◆ Text segment:
=======
Citation: 5 ELR 20146
No. No. 73-1650, 509 F.2d 69/7 ERC 1328/(7th Cir., 01/15/1975)

The Seventh Circuit Court of Appeals reverses a lower court ruling and holds constitutional an ordinance of the City of Chicago which bans the use of detergents containing phosphates. The court finds that the ordinance only slightly burdens interstate commerce, and that the prevention and elimination of nuisance algae in the Illinois Waterway and Lake Michigan is an environmental objective toward which local legislation may properly be aimed. Under these circumstances, the ordinance must be upheld unless the plaintiffs can present clear and convincing proof that it is not a reasonable means of achieving this objective. The court holds that plaintiffs have failed to meet this burden, and thus the presumption of validity which must be afforded the city council's judgment in enacting the ordinance has not been overcome. The court suggests, without so holding, that the hortatory aspect of the ordinance, that is, the encouragement it provides neighboring cities to adopt similar measures, might serve as an independent justification for the slight burden imposed on interstate commerce.
=======
◆ Given data:
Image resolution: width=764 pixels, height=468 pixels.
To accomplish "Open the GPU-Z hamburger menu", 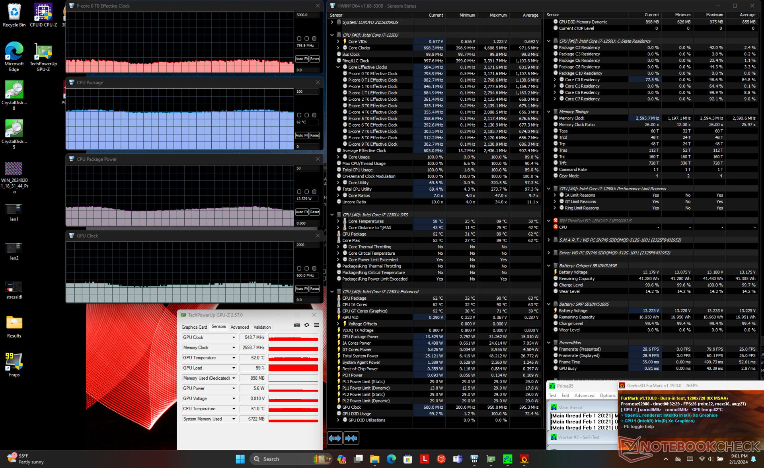I will 316,325.
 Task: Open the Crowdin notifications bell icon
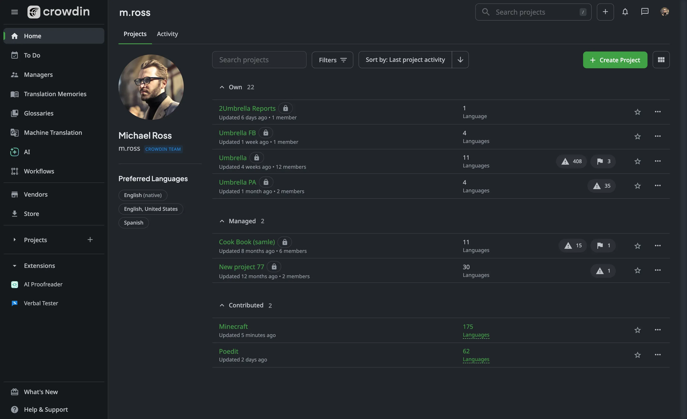click(x=625, y=12)
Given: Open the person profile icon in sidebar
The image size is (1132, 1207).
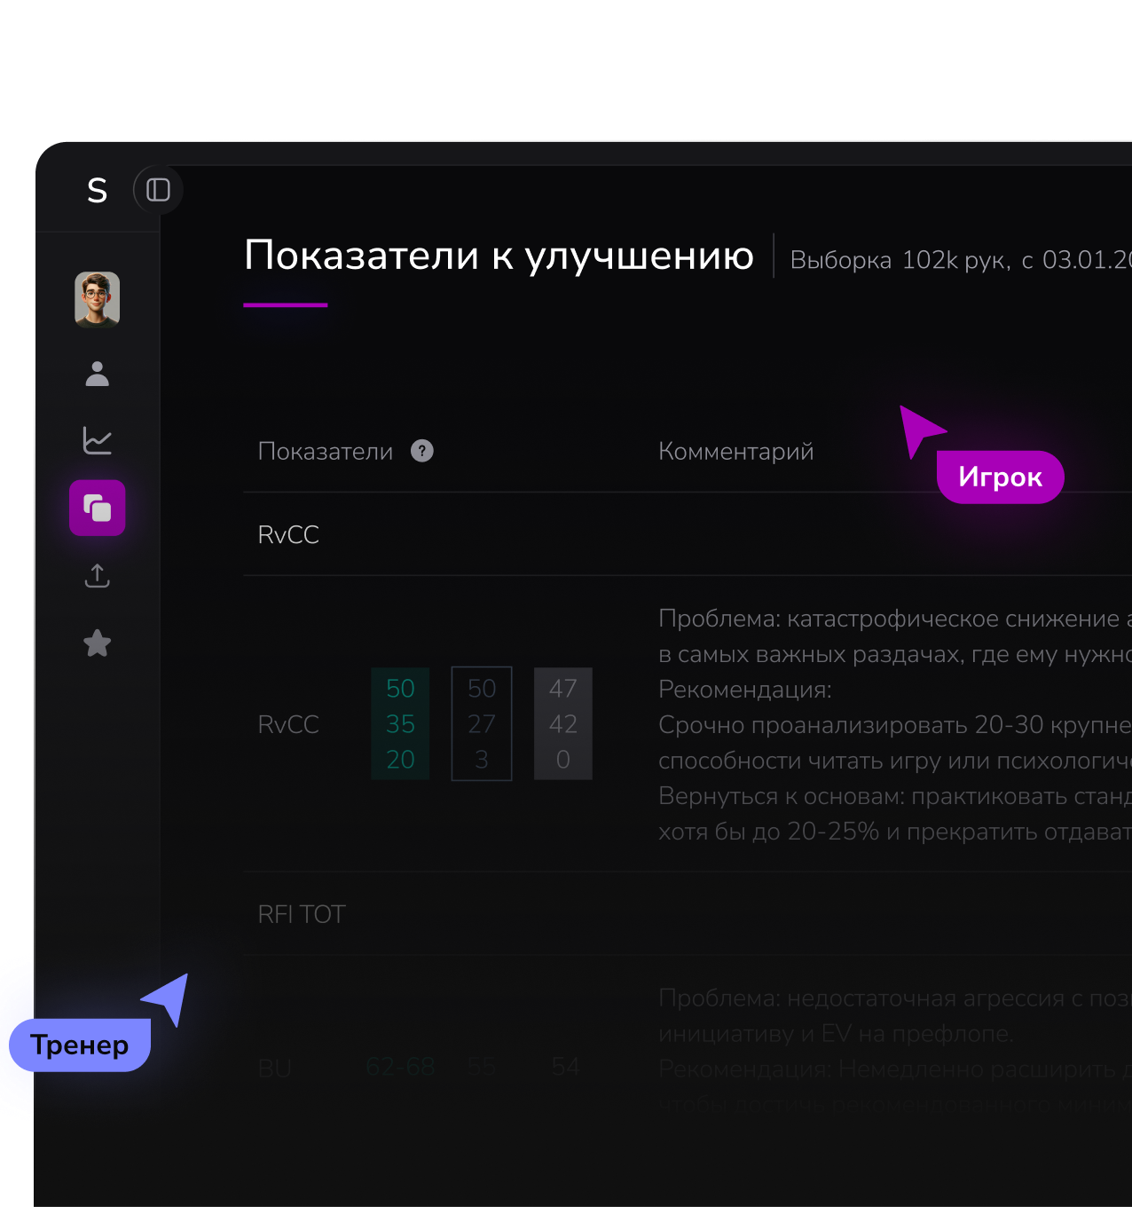Looking at the screenshot, I should [98, 374].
=======
◆ Directions: Resume the case summary on Chicago's phosphate detergent ban, picking up right after its final sentence. The material has no role in this.

◆ Response to this exercise:
Counsel for Plaintiff-Appellees
James E. Hastings
Chadwell, Kayser, Ruggles, McGee, Hastings & McKinney
135 South La Salle Street
Chicago, Ill. 60603

Alan S. Ward
Frost & Towers
Southern Building
Washington, D.C. 20005

Allan J. Topol
Covington & Burling
888 16th Street, N.W.
Washington, D.C. 20006

Counsel for Defendant-Appellant
Richard L. Curry Corp. Counsel
Edmund Hatfield Asst. Corp. Counsel
Chicago Civic Center
50 W. Washington St.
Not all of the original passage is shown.